To pupate, larvae drop to the ground and burrow into the top 1-2 cm (1/2 inch) of soil or organic material to spin a cocoon. Adults emerge in 2-3 weeks.
Outdoors, the last generation of Aphidoletes in the fall overwinters in the cocoons in the soil. They are very hardy and survive outside throughout the cold/warm growing regions.
Aphidoletes respond to cool temperatures and shortening day lengths (less than 16 hrs) by entering diapause (like a hibernation state), therefore in most greenhouse they are only active from mid-March to September unless supplemental lighting is used.
Aphidoletes are sent as pupae (cocoons) in moist vermiculite or sand. The predators may be released in either of two ways:
Hold containers at 22°C (70°F) temperature until a few adults are seen flying in the container, then place the opened container in the shade in the greenhouse or garden.

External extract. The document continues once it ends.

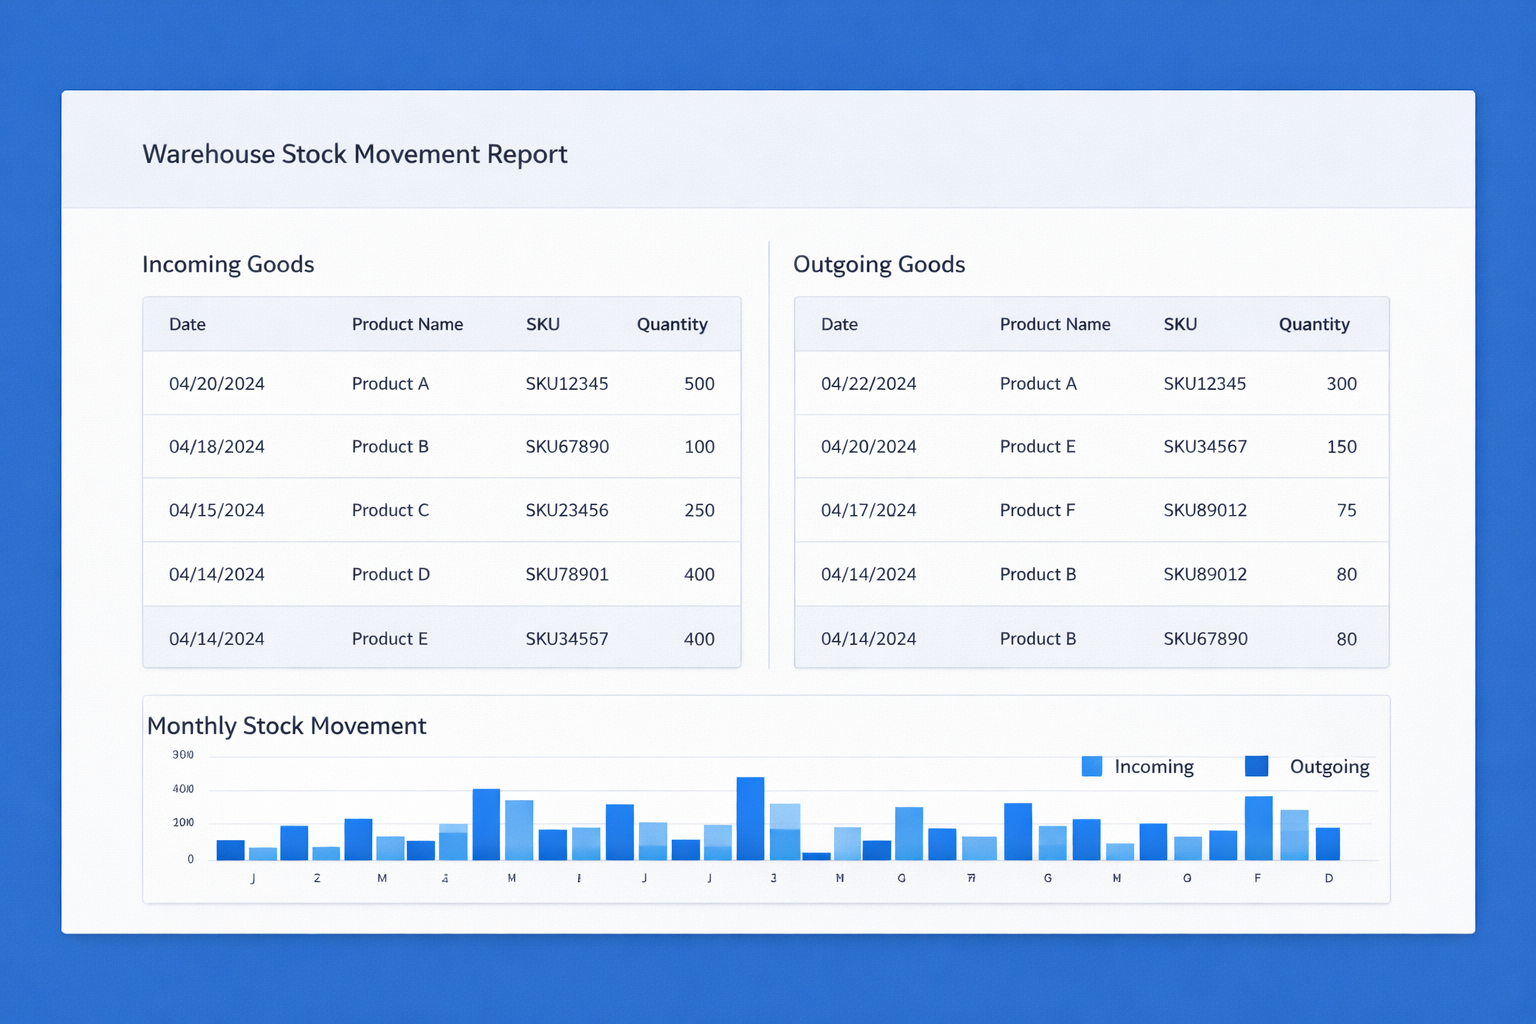Image resolution: width=1536 pixels, height=1024 pixels.
Task: Click the tallest bar in the monthly chart
Action: click(x=750, y=819)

Immediately upon receipt, gently sprinkle the vermiculite carrying the cocoons onto the surface of the soil or growth media, in the shade; keep the vermiculite moist (not wet) until adults have emerged.
Adults should begin to emerge within 1 week and all should emerge within 14 days of receipt.
Generally, Aphidoletes should be released in the spring, 2 or 3 times at 7-10 day intervals to establish the predator.
Tomato – 1 Aphidoletes/6 plants, weekly for 2 weeks
Pepper – 1 Aphidoletes/plant, weekly or until established
Cucumber – 10 Aphidoletes/plant, weekly in infested areas only until established.
Gardens – 250 Aphidoletes/aphid hot spot, weekly for 2 weeks
Orchards – 5-10 Aphidoletes/tree, weekly for 3 weeks
Shade trees/5-10 Aphidoletes/tree, weekly for 3 weeks
Roses – 3-5 Aphidoletes/plant, weekly for 3 weeks
For large areas, such as apple orchards, use 1,000-4,000 Aphidoletes/acre, repeated 1-3 times, 1-2 weeks apart or until established.
For outdoor use, release during the evening on the upwind side of the planting so that the prevailing winds will help to disperse the midges throughout the plot.
For Best Results:
Because they diapause in short-day conditions, Aphidoletes should only be introduced in greenhouses during fall and winter if there is supplemental lighting. It has been found that leaving on one 60-watt light bulb all night will prevent diapause in more than half of the larvae within a 20 m (20 yd) diameter circle as long as night temperatures are above 15°C (60°F).
The larvae need to burrow into damp soil, peat moss, sawdust or other growth media to pupate. In greenhouses with bare plastic or concrete floors, survival will be low unless such organic materials are provided. Adding sand, sawdust or other organic materials under the leaf zones of plants will improve reproduction of Aphidoletes.
For control of cotton/melon aphid, which reproduces very quickly, Aphidoletes should be used along with Aphidius parasitic wasps.
It may be necessary to control ants in conservatories and around outdoor trees because they can protect aphid colonies by removing predators.
For additional control of aphids, pirimicarb (i.e., Pirliss) may be used. It is slightly toxic to Aphidoletes, but the repellent effect of the pesticide disperses the aphids and has been found to repel Aphidoletes females from laying eggs on leaves with pirimicarb residues therefore avoid frequent use.
Insecticidal soaps are harmful to all stages of Aphidoletes, but have no residual effect.